Renal artery aneurysms (RAAs) are localized dilations of the renal artery and/or branches. Saccular aneurysms are the most common form representing 70% to 75% of diagnosed RAAs; intraparenchymal RAAs are rare and account for only < 10%.
Most RAAs are discovered during workup for hypertension (55%), and are more frequently being discovered incidentally during unrelated abdominal imaging (ie, radiography, color Doppler ultrasound, computed tomography, magnetic resonance imaging) or angiography. When patients do present with symptoms, they are usually in the form of flank pain and hematuria that can range from mild microscopic hematuria to gross hemorrhage that leads to hemodynamic instability.

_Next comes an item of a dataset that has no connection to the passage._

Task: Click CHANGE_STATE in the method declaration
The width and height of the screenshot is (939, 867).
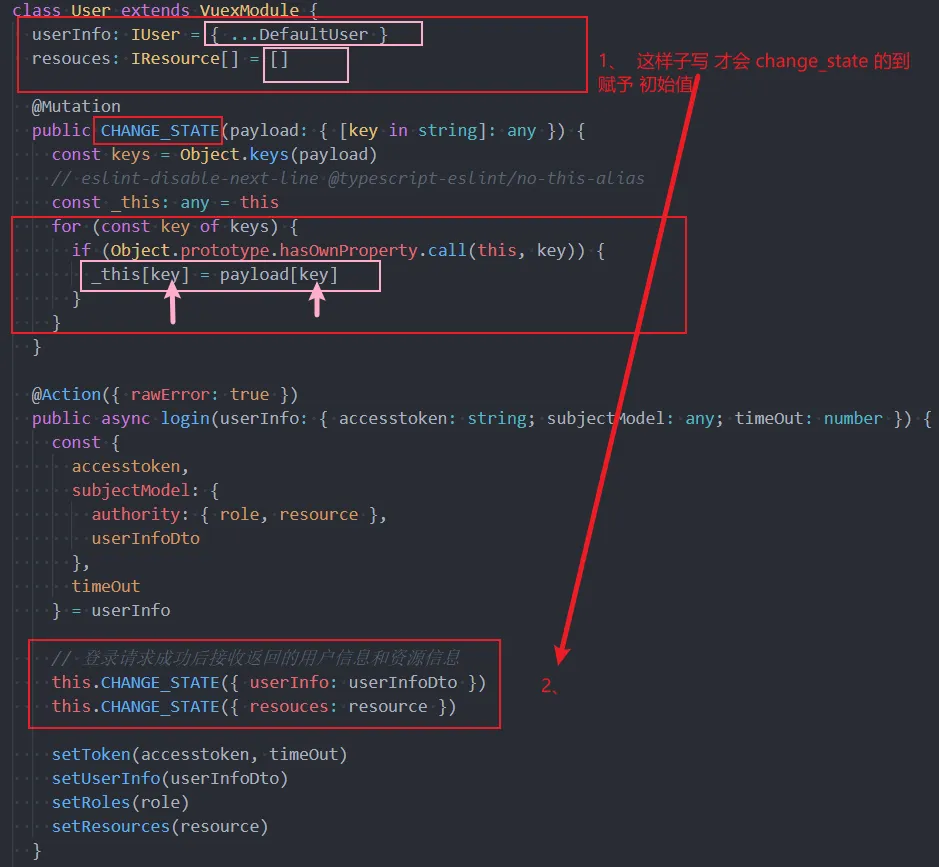Action: 159,130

Indications for RAA treatment include hemorrhage, uncontrolled hypertension, pain, progressive enlargement, presence of an arteriovenous fistula, size > 2 to 2.5 cm, or > 1 cm in a female of childbearing age. Currently, endovascular surgery is the intervention of choice in elective or emergent circumstances.
Health care practitioners should be aware of life-threatening causes of gross hematuria, appropriate evaluation and imaging of suspected RAAs, endovascular management, operative indications, and techniques.